SZ: Betrachten sich Manager in der Sandwich-Position deshalb so häufig als Opfer der Umstände?

Druck von oben, Druck von unten

Groth: Die Opferrolle ist mit Abstand die schlechteste Rolle, die man einnehmen kann, weil sie lähmt und nach allen Seiten die Wirkung nimmt. Eines ist sicher: Sie werden Ihren Chef nicht ändern. Treffen Sie also eine Entscheidung. Entweder Sie akzeptieren ihn mit all seinen Stärken und Schwächen und konzentrieren sich auf Ihren Job, oder Sie suchen sich einen neuen. Das sollte man sich aber gut überlegen. Es gibt keinen perfekten Mitarbeiter, und es gibt auch keinen perfekten Chef.

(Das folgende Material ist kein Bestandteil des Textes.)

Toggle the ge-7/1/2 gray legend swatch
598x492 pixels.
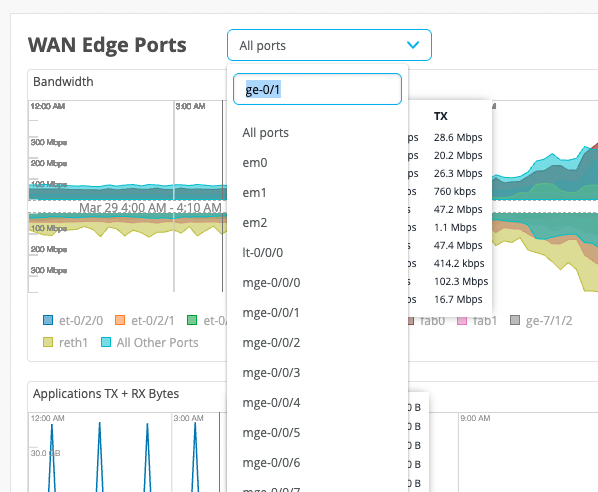[x=515, y=320]
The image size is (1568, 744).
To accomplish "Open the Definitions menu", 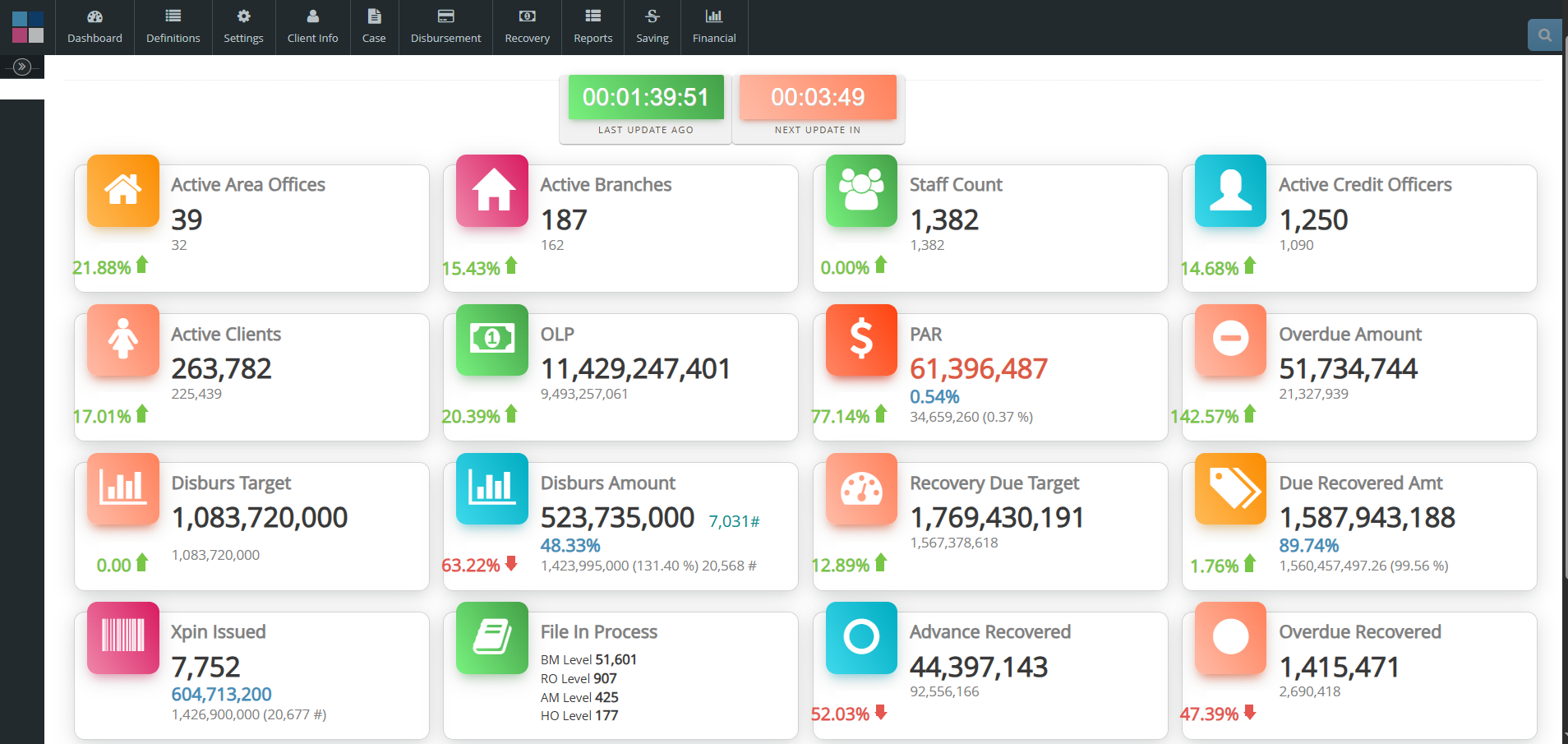I will click(173, 27).
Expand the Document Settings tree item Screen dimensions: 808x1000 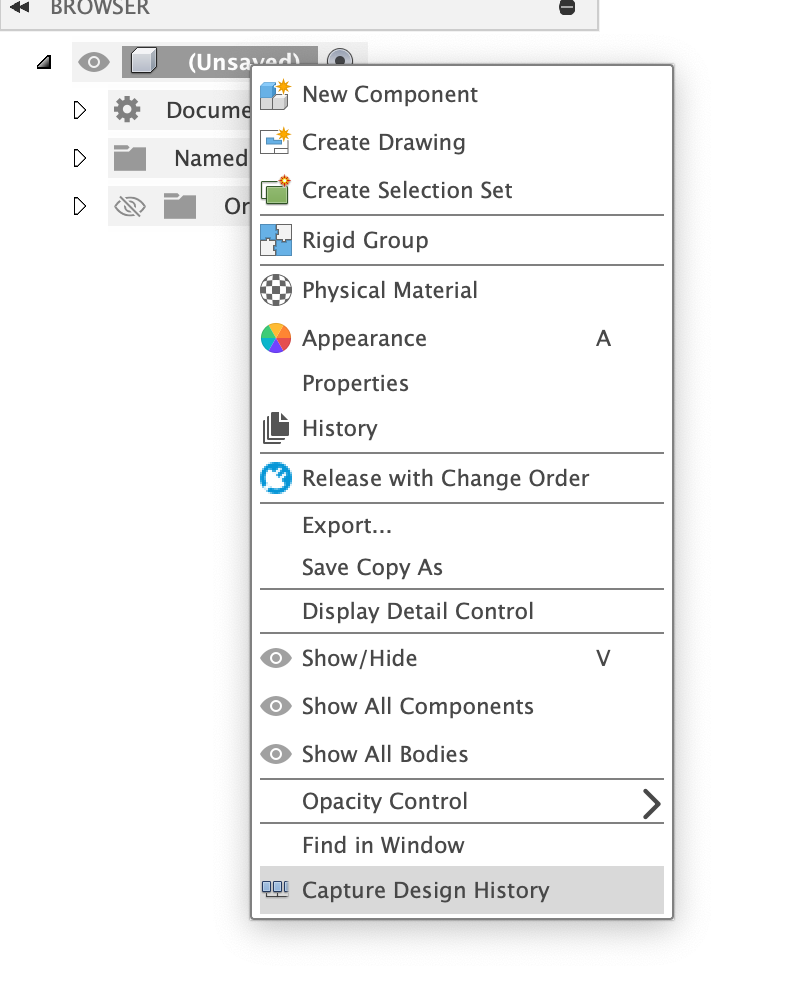[81, 110]
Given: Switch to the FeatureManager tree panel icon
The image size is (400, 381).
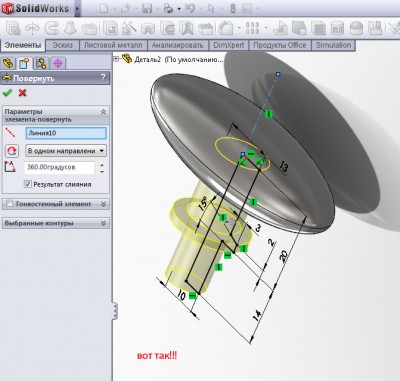Looking at the screenshot, I should point(8,63).
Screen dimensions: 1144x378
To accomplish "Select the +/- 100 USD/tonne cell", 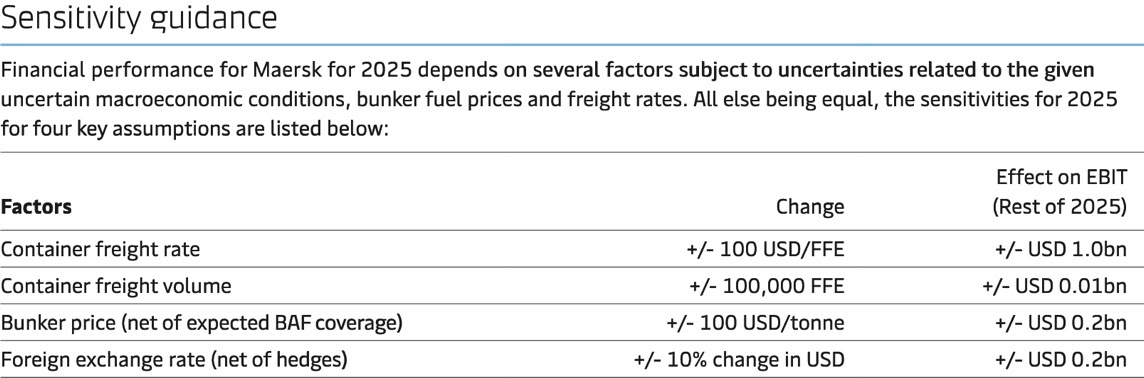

SZ: Wissen die obersten Heeresleitungen eigentlich, welche Bürde ihre Bereichs-, Abteilungs- und Teamleiter zu schultern haben?

Groth: Nur zum Teil, aber das ist vielen Topmanagern egal. An sie werden meist noch höhere Anforderungen gestellt. Der Wind in den oberen Etagen ist rau. Hier zählt fast nur noch die Zielorientierung. Eine Studie hat gezeigt, dass die emotionale Intelligenz, also die Fähigkeit sich in andere einzufühlen, bis zum mittleren Management zu- und nach oben wieder abnimmt.

SZ: Woran lässt sich das in der Praxis erkennen?

Groth: Mittlere Manager sind im Vergleich zum Spitzenmanagement deutlich personenorientierter. Sie müssen ihre Teamleiter und Mitarbeiter erst einmal für Neuerungen gewinnen, sonst macht keiner mit. Ein Topmanager setzt diese Bereitschaft bei einem mittleren Manager mit einem sechsstelligen Gehalt einfach voraus. Der Prozess des emotionalen Abholens wird da oft durch eine kalte Anordnung ersetzt. Dass man selbst völlig anders geführt wird als man die eigenen Mitarbeiter führen muss, ist eine Situation, die viele mittlere Manager herausfordert.

SZ: Und was empfehlen Sie den gebeutelten mittleren Managern?

Groth: Dem legendären Reformer Papst Johannes XXIII soll im Traum ein Engel erschienen sein, als dieser sich von den Lasten des neuem Amtes erdrückt fühlte und kaum noch schlafen konnte. Der Engel sagte zu ihm die heilenden Worte: "Giovanni, nimm dich nicht so wichtig..." Das tat er und wurde einer der besten Päpste aller Zeiten.